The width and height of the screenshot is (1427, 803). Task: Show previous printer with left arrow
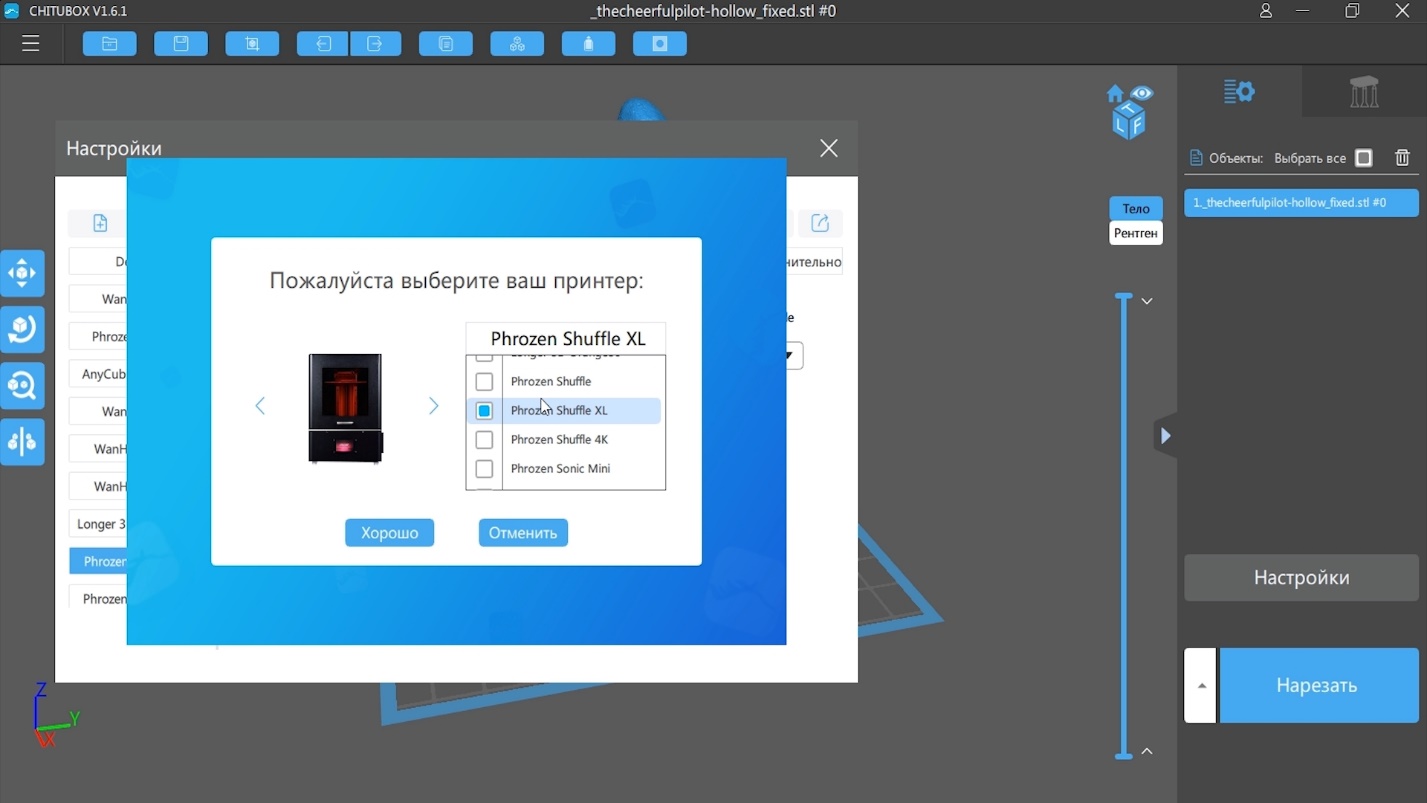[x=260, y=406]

======

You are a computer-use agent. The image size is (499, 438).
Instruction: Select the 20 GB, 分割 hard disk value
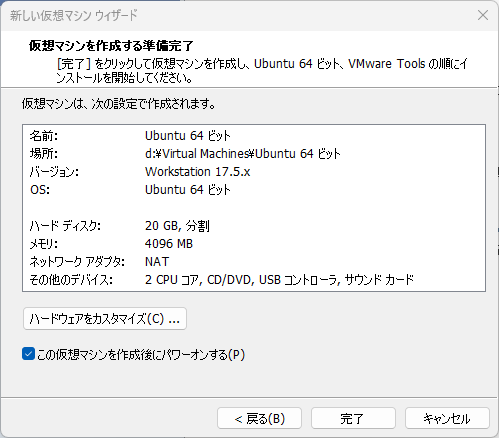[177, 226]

======

◆ TASK TO COMPLETE
Quote the rows starting with the line that contains "The width and" and going on through the line that contains "[x=260, y=406]", both included, and leave the pictures out.

◆ THE OUTPUT
The width and height of the screenshot is (1427, 803). Task: Show previous printer with left arrow
[x=260, y=406]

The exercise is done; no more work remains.